> **Goal**: From the conference notes below, list every system that the denial of edge services experiment compares against.

> **Text segment**:
########
Many possible attacks against a system like this. Discussed in the paper, but two are discussed here.
To deal with floods of request packets, the request packet channel is separate, and there is a per-sender request packet limit, which is policed. There is a priority-based backoff which emulates computational puzzles.
To deal with routers hiding backoff feedback, the system treats the absence of an up-feedback as down-feedback.
Implemented on Linux using XORP and Click. AES-128 is the MAC function (see Encrypting the Internet). Benchmarked using DeterLab, dual-core 3GHz Xeons with 2GB of RAM.
The bottleneck router has 0 processing overhead when there is no attack. Overhead is 492–554 ns/packet (one AES computation) when there is an attack.
Shim layer between IP and TCP (or something else), which adds a header overhead between 20–28 bytes.
Simulated using NS-2 to evaluate various attacks. Compared to other systems, which put more state in the core.
Experiment on a denial of edge services attack. As the number of simulated senders increases, the file transfer time remains constant, unlike Fair Queuing which increase, but TVA+ and StopIt are faster (but less scalable).
Experiment on a denial of network services attack. Looked at ratio of average user throughput to average attacker throughput. NetFence achieves fairness.
Q. Do you distinguish good and bad users? No, we used AIMD to achieve fairness instead.
Q. How can you separate a flash crowd from malicious traffic? We don’t, treating extreme congestion the same way as an attack because it is a failure of end-to-end congestion control.

ASTUTE: Detecting a Different Class of Traffic Anomalies

Network management is used to ensure that customer SLAs, security policies, resource availability are maintained. Anomaly detection normally involves building a statistical model of normal traffic and defining an anomaly as a deviation from normal.
However, it is hard to obtain a model of “normal” traffic. Look at a time series of packet counts, and usually define a model baseline (tolerance) based on something like EWMA, and anomalies are anything outside that. However, training isn’t guaranteed to be anomaly-free.
########
> **Data excerpt**:
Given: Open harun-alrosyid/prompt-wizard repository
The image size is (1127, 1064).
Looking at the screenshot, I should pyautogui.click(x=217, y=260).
########
> **Result**: Fair Queuing, TVA+, StopIt